In Kiew hieß es hingegen, Moskau verstoße gegen das UN-Seerechtsübereinkommen und den Vertrag zwischen der Ukraine und Russland zur Nutzung des Asowschen Meers und der Straße von Kertsch. Die Ereignisse im Asowschen Meer seien als "Akt militärischer Aggression" einzustufen, wurde Alexander Turtschinow, Vorsitzender des ukrainischen Sicherheitsrates, von der Agentur Tass zitiert.

Die Europäische Union forderte Russland auf, die Straße von Kertsch wieder freizugeben und so zur Deeskalation beizutragen. "Die Spannungen im Asowschen Meer und in der Straße von Kertsch haben sich heute gefährlich verstärkt", sagte eine Sprecherin der EU-Kommission. "Wir erwarten von Russland, die freie Passage der Straße von Kertsch wiederherzustellen." Die EU-Kommission rief überdies alle Beteiligten dazu auf, "mit größter Zurückhaltung zu agieren, um die Situation sofort zu deeskalieren". Auch die Nato rief zu einer Deeskalation auf.

Die Bundesregieurng reagierte "mit großer Sorge" auf die neuen Spannungen. Regierungssprecher Steffen Seibert saget: "Wir hoffen, dass beide Seiten eine Beruhigung der Lage anstreben." Bundesaußenminister Heiko Maas (SPD) bezeichnete die Entwicklungen als "besorgniserregend" bezeichnet. "Eine russische Blockade der Durchfahrt ins Asowsche Meer ist nicht akzeptabel", schrieb Maas im Kurzbotschaftendienst Twitter.

Das Asowsche Meer nordöstlich der Halbinsel Krim wird seit vielen Jahren gemeinsam von Russland und der Ukraine verwaltet. Es entwickelt sich aber seit Monaten zu einem weiteren Schauplatz des Konflikts der Nachbarländer. Früher haben die Küstenwachen nur selten Schiffe des jeweils anderen Landes festgehalten und gründlich durchsucht. Das hat sich geändert - und bereits dazu geführt, dass die EU im Oktober eine Resolution verabschiedete, in der sie ihre "sehr ernsthafte Sorge über die zerbrechliche Sicherheitslage auf dem Asowschen Meer" ausdrückte.

Mit der neuen 19 Kilometer langen Brücke Krimbrücke, die Russland mit der Halbinsel verbindet, ist die Meerenge von Kertsch nicht mehr so leicht passierbar wie noch vor dem Bau.

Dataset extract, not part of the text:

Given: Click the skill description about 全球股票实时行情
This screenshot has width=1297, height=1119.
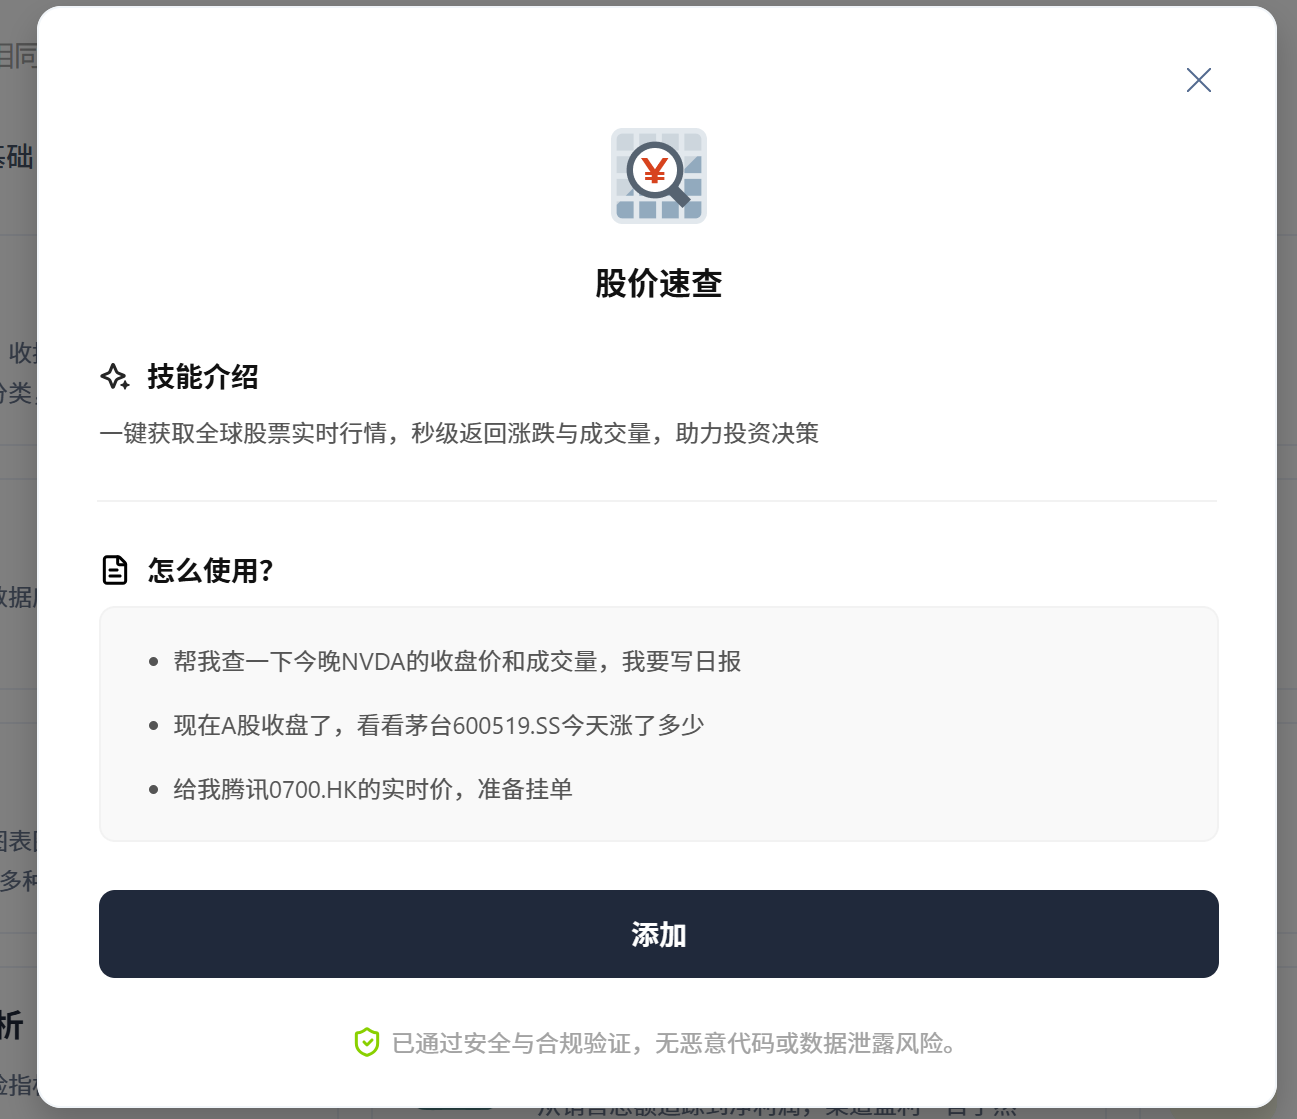Looking at the screenshot, I should click(x=459, y=433).
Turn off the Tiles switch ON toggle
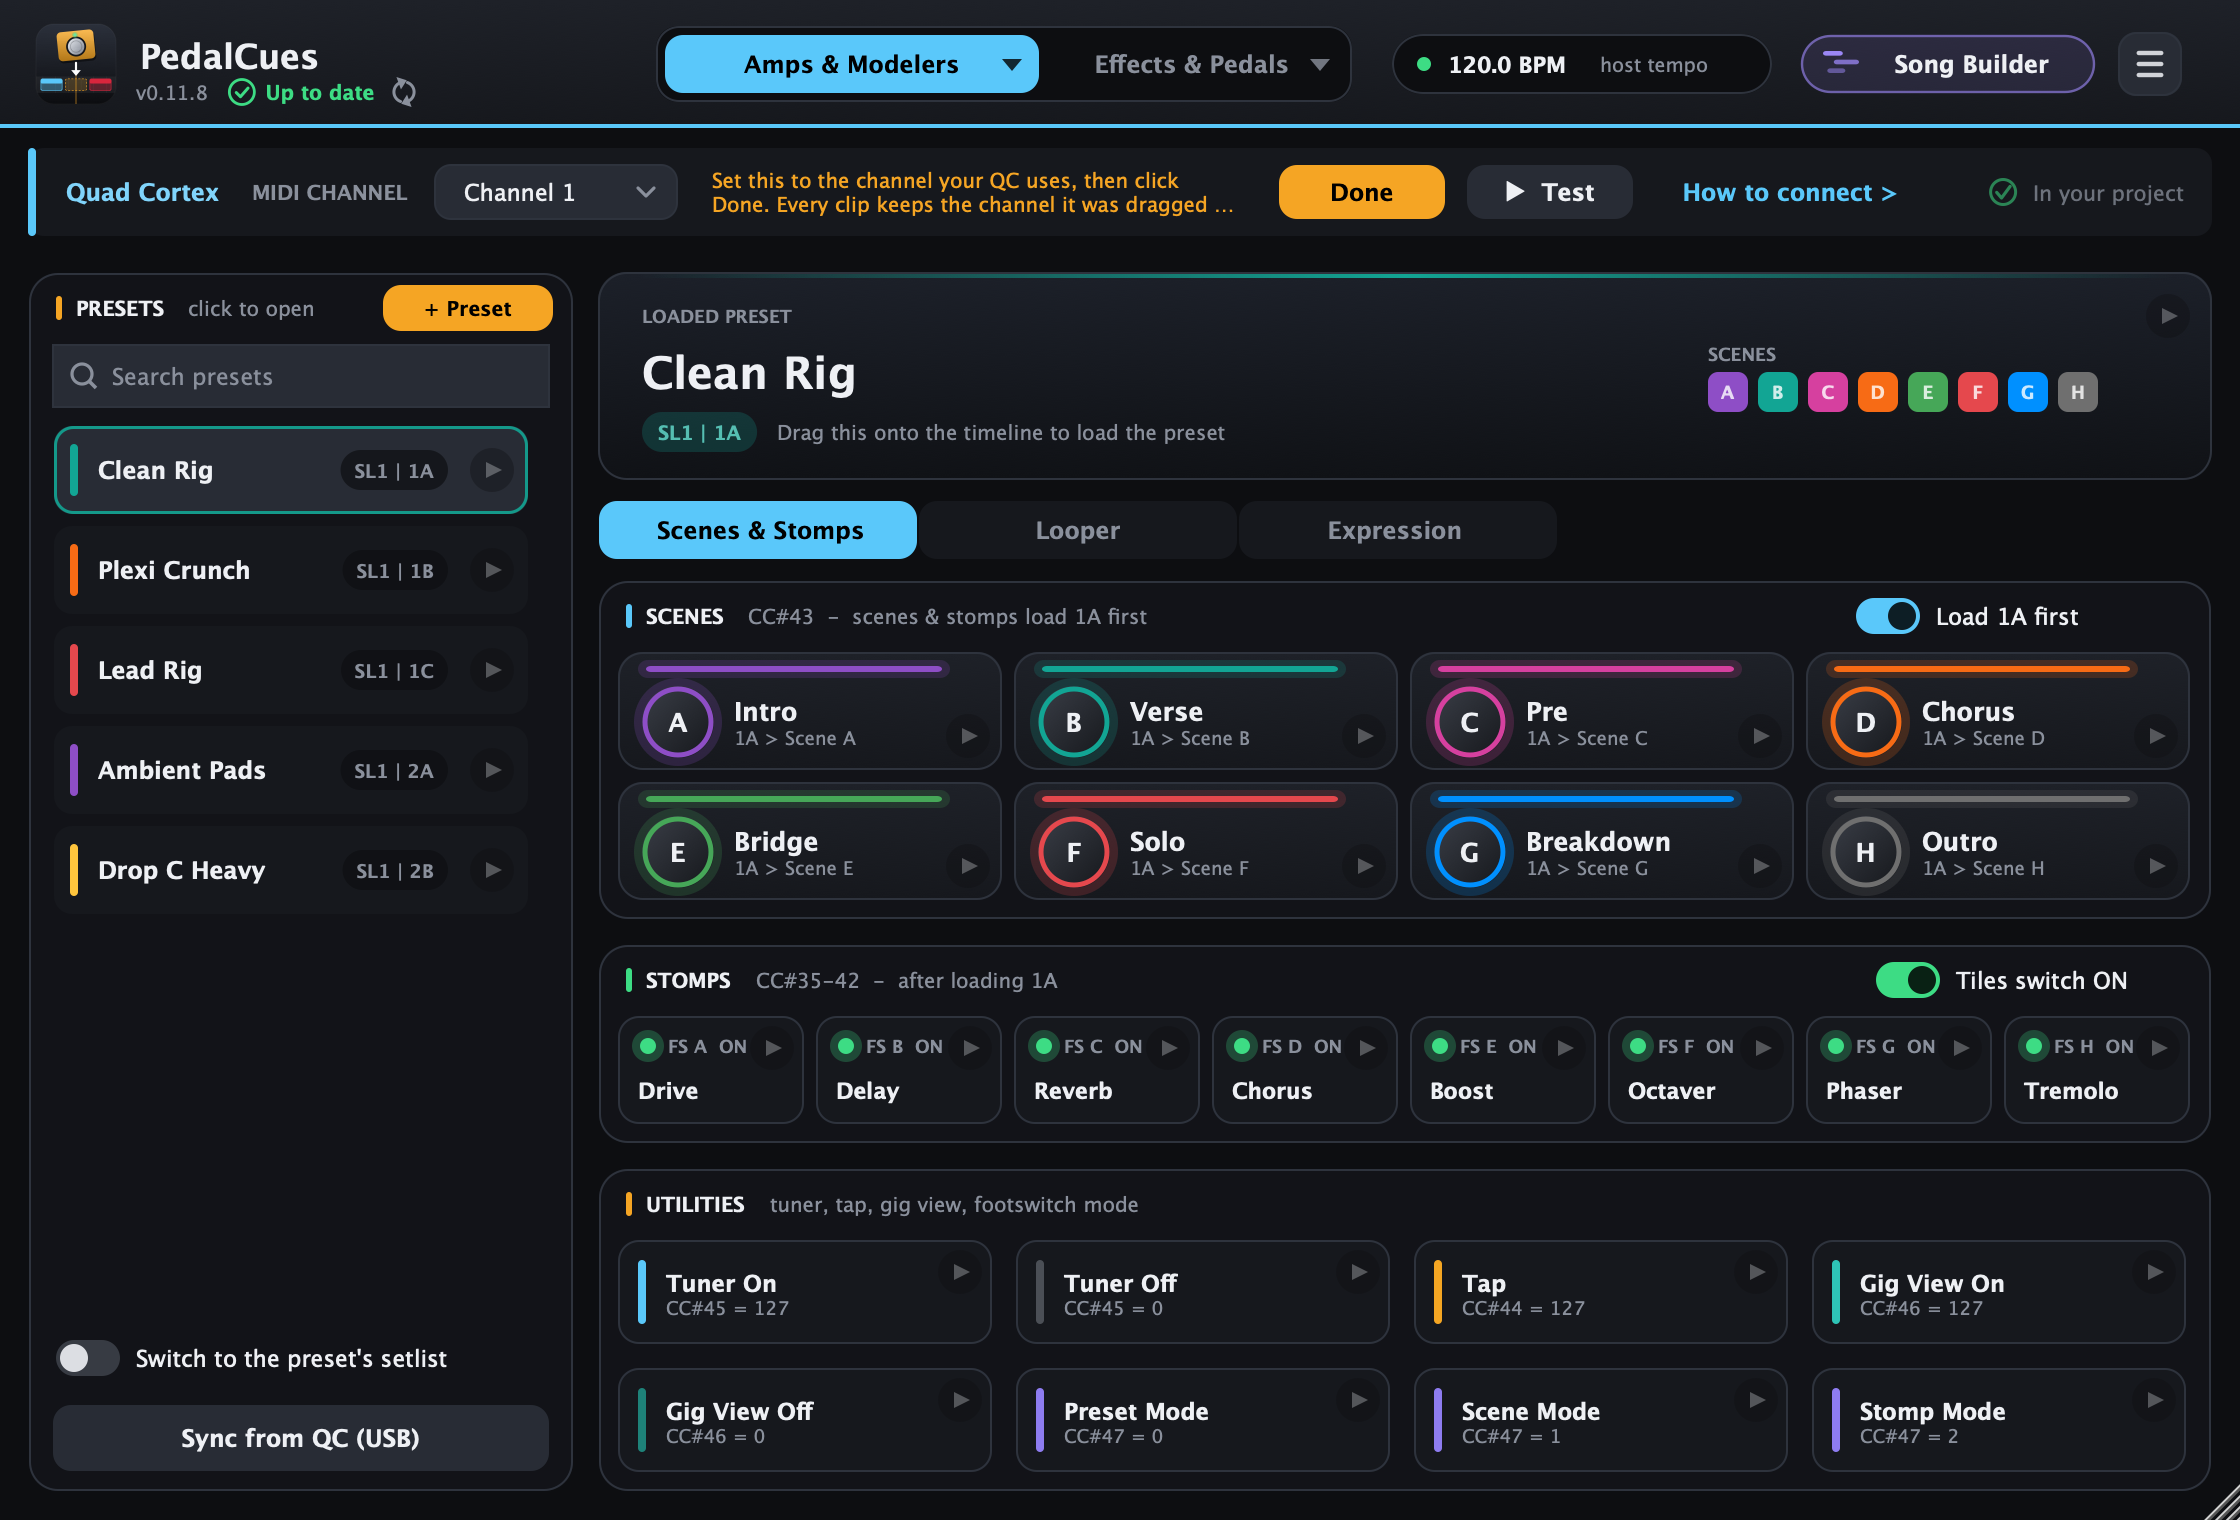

Welche Schiffe ins Asowsche Meer fahren und von dort wichtige ukrainische Hafenstädte ansteuern, kann die russische Seite nun praktisch bestimmen.

Die Ukraine wirft dem russischen Sicherheitsdienst FSB vor, Frachtschiffe willkürlich zu stoppen und stunden- oder gar tagelang zu kontrollieren, ehe sie ihre Fahrt fortsetzen können. Kiew befürchtet deshalb eine Art wirtschaftlicher Blockade als neue Front im jahrelangen Konflikt. Moskau hingegen besteht darauf, es habe das volle Recht, auf dem Asowschen Meer "Operationen durchzuführen". Es rechtfertigt die verschärften Kontrollen und die erhöhte Präsenz von Militärschiffen damit, dass der Schutz der neuen Brücke gewährleistet werden müsse.

Das Verhältnis der beiden Staaten ist wegen der 2014 von Russland annektierten Krim und der Ostukraine, wo Moskau aus westlicher Sicht die prorussischen Separatisten militärisch unterstützt, zerrüttet.